WHAT YOU NEED TO DO: Print the data that follows exactly.

SUPPLIED RECORDS START

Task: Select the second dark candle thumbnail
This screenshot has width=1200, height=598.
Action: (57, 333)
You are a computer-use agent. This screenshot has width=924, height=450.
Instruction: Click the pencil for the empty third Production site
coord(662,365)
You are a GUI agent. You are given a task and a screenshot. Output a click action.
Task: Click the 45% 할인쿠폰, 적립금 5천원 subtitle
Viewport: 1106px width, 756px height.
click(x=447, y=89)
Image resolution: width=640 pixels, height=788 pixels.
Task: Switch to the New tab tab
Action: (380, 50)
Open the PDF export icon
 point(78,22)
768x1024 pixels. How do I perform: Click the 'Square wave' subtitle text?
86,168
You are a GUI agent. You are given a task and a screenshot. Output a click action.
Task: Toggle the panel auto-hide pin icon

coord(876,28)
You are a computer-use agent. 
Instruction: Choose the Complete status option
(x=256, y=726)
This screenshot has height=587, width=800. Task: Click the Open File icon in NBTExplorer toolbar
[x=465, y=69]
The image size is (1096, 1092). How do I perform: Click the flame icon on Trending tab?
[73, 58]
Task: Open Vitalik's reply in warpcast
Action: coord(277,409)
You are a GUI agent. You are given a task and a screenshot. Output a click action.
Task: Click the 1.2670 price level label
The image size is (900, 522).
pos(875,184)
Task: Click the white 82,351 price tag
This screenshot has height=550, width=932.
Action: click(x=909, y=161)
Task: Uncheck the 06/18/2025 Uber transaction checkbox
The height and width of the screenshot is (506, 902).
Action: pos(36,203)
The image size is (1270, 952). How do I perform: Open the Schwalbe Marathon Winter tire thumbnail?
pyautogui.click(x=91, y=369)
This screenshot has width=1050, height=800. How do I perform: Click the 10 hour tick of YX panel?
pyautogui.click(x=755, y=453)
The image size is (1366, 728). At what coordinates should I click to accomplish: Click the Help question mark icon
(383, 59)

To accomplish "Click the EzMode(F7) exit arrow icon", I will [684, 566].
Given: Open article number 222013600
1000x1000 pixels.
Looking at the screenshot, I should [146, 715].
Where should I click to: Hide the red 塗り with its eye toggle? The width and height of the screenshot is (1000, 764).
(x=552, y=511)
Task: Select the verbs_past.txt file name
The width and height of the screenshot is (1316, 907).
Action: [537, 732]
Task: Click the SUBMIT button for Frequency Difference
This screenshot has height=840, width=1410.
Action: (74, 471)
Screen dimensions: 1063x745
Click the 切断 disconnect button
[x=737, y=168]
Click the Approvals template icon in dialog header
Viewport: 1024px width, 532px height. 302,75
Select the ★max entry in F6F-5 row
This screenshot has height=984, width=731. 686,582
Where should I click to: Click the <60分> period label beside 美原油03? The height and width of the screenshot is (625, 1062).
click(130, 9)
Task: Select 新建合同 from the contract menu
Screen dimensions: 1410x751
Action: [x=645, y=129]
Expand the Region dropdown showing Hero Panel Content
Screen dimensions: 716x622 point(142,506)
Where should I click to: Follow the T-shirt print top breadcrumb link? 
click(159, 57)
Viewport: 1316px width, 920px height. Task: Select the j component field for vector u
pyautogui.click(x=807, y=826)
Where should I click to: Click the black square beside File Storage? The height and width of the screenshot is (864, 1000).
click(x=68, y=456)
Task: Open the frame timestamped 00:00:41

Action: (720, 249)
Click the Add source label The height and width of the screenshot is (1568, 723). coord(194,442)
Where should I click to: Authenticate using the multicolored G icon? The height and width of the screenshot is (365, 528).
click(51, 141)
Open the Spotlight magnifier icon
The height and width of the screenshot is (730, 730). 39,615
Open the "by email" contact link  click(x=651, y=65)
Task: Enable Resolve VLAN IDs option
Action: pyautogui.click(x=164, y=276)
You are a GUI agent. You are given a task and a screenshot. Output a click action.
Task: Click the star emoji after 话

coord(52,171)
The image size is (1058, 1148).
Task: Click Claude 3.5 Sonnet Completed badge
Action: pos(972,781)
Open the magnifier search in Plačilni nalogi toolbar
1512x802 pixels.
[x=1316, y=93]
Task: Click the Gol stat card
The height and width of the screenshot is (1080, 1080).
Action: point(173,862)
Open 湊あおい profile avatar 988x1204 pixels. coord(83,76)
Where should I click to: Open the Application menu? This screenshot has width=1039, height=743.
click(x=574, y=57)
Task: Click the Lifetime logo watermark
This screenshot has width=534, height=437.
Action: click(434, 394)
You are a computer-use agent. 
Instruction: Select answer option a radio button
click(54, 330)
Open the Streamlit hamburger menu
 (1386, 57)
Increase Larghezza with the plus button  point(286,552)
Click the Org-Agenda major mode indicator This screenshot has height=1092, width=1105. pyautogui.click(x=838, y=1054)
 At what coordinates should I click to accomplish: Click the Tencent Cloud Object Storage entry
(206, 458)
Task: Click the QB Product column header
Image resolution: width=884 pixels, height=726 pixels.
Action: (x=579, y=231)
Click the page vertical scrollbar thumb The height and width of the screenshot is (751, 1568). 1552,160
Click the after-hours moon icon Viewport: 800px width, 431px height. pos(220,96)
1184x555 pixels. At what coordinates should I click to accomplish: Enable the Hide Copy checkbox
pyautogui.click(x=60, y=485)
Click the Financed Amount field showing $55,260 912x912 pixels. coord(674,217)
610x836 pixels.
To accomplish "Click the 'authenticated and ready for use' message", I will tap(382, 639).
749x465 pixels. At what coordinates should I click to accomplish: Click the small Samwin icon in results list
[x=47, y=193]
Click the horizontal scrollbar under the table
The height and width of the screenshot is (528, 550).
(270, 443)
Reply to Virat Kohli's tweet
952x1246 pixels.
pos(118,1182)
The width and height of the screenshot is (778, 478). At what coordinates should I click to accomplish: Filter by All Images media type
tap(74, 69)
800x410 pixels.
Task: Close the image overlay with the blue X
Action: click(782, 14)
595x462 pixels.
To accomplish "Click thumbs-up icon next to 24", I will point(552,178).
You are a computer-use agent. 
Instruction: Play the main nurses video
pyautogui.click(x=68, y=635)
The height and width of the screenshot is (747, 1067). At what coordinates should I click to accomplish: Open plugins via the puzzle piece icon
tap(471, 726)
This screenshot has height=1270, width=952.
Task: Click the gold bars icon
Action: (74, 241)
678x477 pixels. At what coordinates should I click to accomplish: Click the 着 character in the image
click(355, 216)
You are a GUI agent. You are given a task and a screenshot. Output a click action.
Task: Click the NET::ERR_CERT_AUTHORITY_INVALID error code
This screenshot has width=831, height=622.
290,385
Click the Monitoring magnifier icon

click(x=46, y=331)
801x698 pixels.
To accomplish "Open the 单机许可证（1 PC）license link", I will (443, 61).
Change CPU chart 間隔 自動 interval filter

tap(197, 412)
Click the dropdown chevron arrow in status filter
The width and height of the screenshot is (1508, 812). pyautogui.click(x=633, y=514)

SUPPLIED RECORDS END

TASK ANSWER:
Task: Select the second dark candle thumbnail
This screenshot has width=1200, height=598.
Action: (57, 333)
You are a computer-use agent. This screenshot has width=924, height=450.
Instruction: Click the pencil for the empty third Production site
coord(662,365)
You are a GUI agent. You are given a task and a screenshot. Output a click action.
Task: Click the 45% 할인쿠폰, 적립금 5천원 subtitle
Viewport: 1106px width, 756px height.
click(x=447, y=89)
Image resolution: width=640 pixels, height=788 pixels.
Task: Switch to the New tab tab
Action: (380, 50)
Open the PDF export icon
 point(78,22)
768x1024 pixels. How do I perform: Click the 'Square wave' subtitle text?
86,168
You are a GUI agent. You are given a task and a screenshot. Output a click action.
Task: Toggle the panel auto-hide pin icon

coord(876,28)
You are a computer-use agent. 
Instruction: Choose the Complete status option
(x=256, y=726)
This screenshot has height=587, width=800. Task: Click the Open File icon in NBTExplorer toolbar
[x=465, y=69]
The image size is (1096, 1092). How do I perform: Click the flame icon on Trending tab?
[73, 58]
Task: Open Vitalik's reply in warpcast
Action: coord(277,409)
You are a GUI agent. You are given a task and a screenshot. Output a click action.
Task: Click the 1.2670 price level label
The image size is (900, 522).
pos(875,184)
Task: Click the white 82,351 price tag
This screenshot has height=550, width=932.
Action: click(x=909, y=161)
Task: Uncheck the 06/18/2025 Uber transaction checkbox
The height and width of the screenshot is (506, 902).
Action: pos(36,203)
The image size is (1270, 952). How do I perform: Open the Schwalbe Marathon Winter tire thumbnail?
pyautogui.click(x=91, y=369)
This screenshot has width=1050, height=800. How do I perform: Click the 10 hour tick of YX panel?
pyautogui.click(x=755, y=453)
The image size is (1366, 728). At what coordinates should I click to accomplish: Click the Help question mark icon
(383, 59)

To accomplish "Click the EzMode(F7) exit arrow icon", I will [684, 566].
Given: Open article number 222013600
1000x1000 pixels.
Looking at the screenshot, I should [146, 715].
Where should I click to: Hide the red 塗り with its eye toggle? The width and height of the screenshot is (1000, 764).
(x=552, y=511)
Task: Select the verbs_past.txt file name
The width and height of the screenshot is (1316, 907).
Action: [537, 732]
Task: Click the SUBMIT button for Frequency Difference
This screenshot has height=840, width=1410.
Action: (74, 471)
Screen dimensions: 1063x745
Click the 切断 disconnect button
[x=737, y=168]
Click the Approvals template icon in dialog header
Viewport: 1024px width, 532px height. 302,75
Select the ★max entry in F6F-5 row
This screenshot has height=984, width=731. 686,582
Where should I click to: Click the <60分> period label beside 美原油03? The height and width of the screenshot is (625, 1062).
click(130, 9)
Task: Select 新建合同 from the contract menu
Screen dimensions: 1410x751
Action: [x=645, y=129]
Expand the Region dropdown showing Hero Panel Content
Screen dimensions: 716x622 point(142,506)
Where should I click to: Follow the T-shirt print top breadcrumb link? 
click(159, 57)
Viewport: 1316px width, 920px height. Task: Select the j component field for vector u
pyautogui.click(x=807, y=826)
Where should I click to: Click the black square beside File Storage? The height and width of the screenshot is (864, 1000).
click(x=68, y=456)
Task: Open the frame timestamped 00:00:41

Action: (720, 249)
Click the Add source label The height and width of the screenshot is (1568, 723). coord(194,442)
Where should I click to: Authenticate using the multicolored G icon? The height and width of the screenshot is (365, 528).
click(51, 141)
Open the Spotlight magnifier icon
The height and width of the screenshot is (730, 730). 39,615
Open the "by email" contact link  click(x=651, y=65)
Task: Enable Resolve VLAN IDs option
Action: pyautogui.click(x=164, y=276)
You are a GUI agent. You are given a task and a screenshot. Output a click action.
Task: Click the star emoji after 话

coord(52,171)
The image size is (1058, 1148).
Task: Click Claude 3.5 Sonnet Completed badge
Action: pos(972,781)
Open the magnifier search in Plačilni nalogi toolbar
1512x802 pixels.
[x=1316, y=93]
Task: Click the Gol stat card
The height and width of the screenshot is (1080, 1080).
Action: point(173,862)
Open 湊あおい profile avatar 988x1204 pixels. coord(83,76)
Where should I click to: Open the Application menu? This screenshot has width=1039, height=743.
click(x=574, y=57)
Task: Click the Lifetime logo watermark
This screenshot has width=534, height=437.
Action: click(434, 394)
You are a computer-use agent. 
Instruction: Select answer option a radio button
click(54, 330)
Open the Streamlit hamburger menu
 (1386, 57)
Increase Larghezza with the plus button  point(286,552)
Click the Org-Agenda major mode indicator This screenshot has height=1092, width=1105. pyautogui.click(x=838, y=1054)
 At what coordinates should I click to accomplish: Click the Tencent Cloud Object Storage entry
(206, 458)
Task: Click the QB Product column header
Image resolution: width=884 pixels, height=726 pixels.
Action: (x=579, y=231)
Click the page vertical scrollbar thumb The height and width of the screenshot is (751, 1568). 1552,160
Click the after-hours moon icon Viewport: 800px width, 431px height. pos(220,96)
1184x555 pixels. At what coordinates should I click to accomplish: Enable the Hide Copy checkbox
pyautogui.click(x=60, y=485)
Click the Financed Amount field showing $55,260 912x912 pixels. coord(674,217)
610x836 pixels.
To accomplish "Click the 'authenticated and ready for use' message", I will tap(382, 639).
749x465 pixels. At what coordinates should I click to accomplish: Click the small Samwin icon in results list
[x=47, y=193]
Click the horizontal scrollbar under the table
The height and width of the screenshot is (528, 550).
(270, 443)
Reply to Virat Kohli's tweet
952x1246 pixels.
pos(118,1182)
The width and height of the screenshot is (778, 478). At what coordinates should I click to accomplish: Filter by All Images media type
tap(74, 69)
800x410 pixels.
Task: Close the image overlay with the blue X
Action: click(782, 14)
595x462 pixels.
To accomplish "Click thumbs-up icon next to 24", I will point(552,178).
You are a computer-use agent. 
Instruction: Play the main nurses video
pyautogui.click(x=68, y=635)
The height and width of the screenshot is (747, 1067). At what coordinates should I click to accomplish: Open plugins via the puzzle piece icon
tap(471, 726)
This screenshot has height=1270, width=952.
Task: Click the gold bars icon
Action: (74, 241)
678x477 pixels. At what coordinates should I click to accomplish: Click the 着 character in the image
click(355, 216)
You are a GUI agent. You are given a task and a screenshot. Output a click action.
Task: Click the NET::ERR_CERT_AUTHORITY_INVALID error code
This screenshot has width=831, height=622.
290,385
Click the Monitoring magnifier icon

click(x=46, y=331)
801x698 pixels.
To accomplish "Open the 单机许可证（1 PC）license link", I will (443, 61).
Change CPU chart 間隔 自動 interval filter

tap(197, 412)
Click the dropdown chevron arrow in status filter
The width and height of the screenshot is (1508, 812). pyautogui.click(x=633, y=514)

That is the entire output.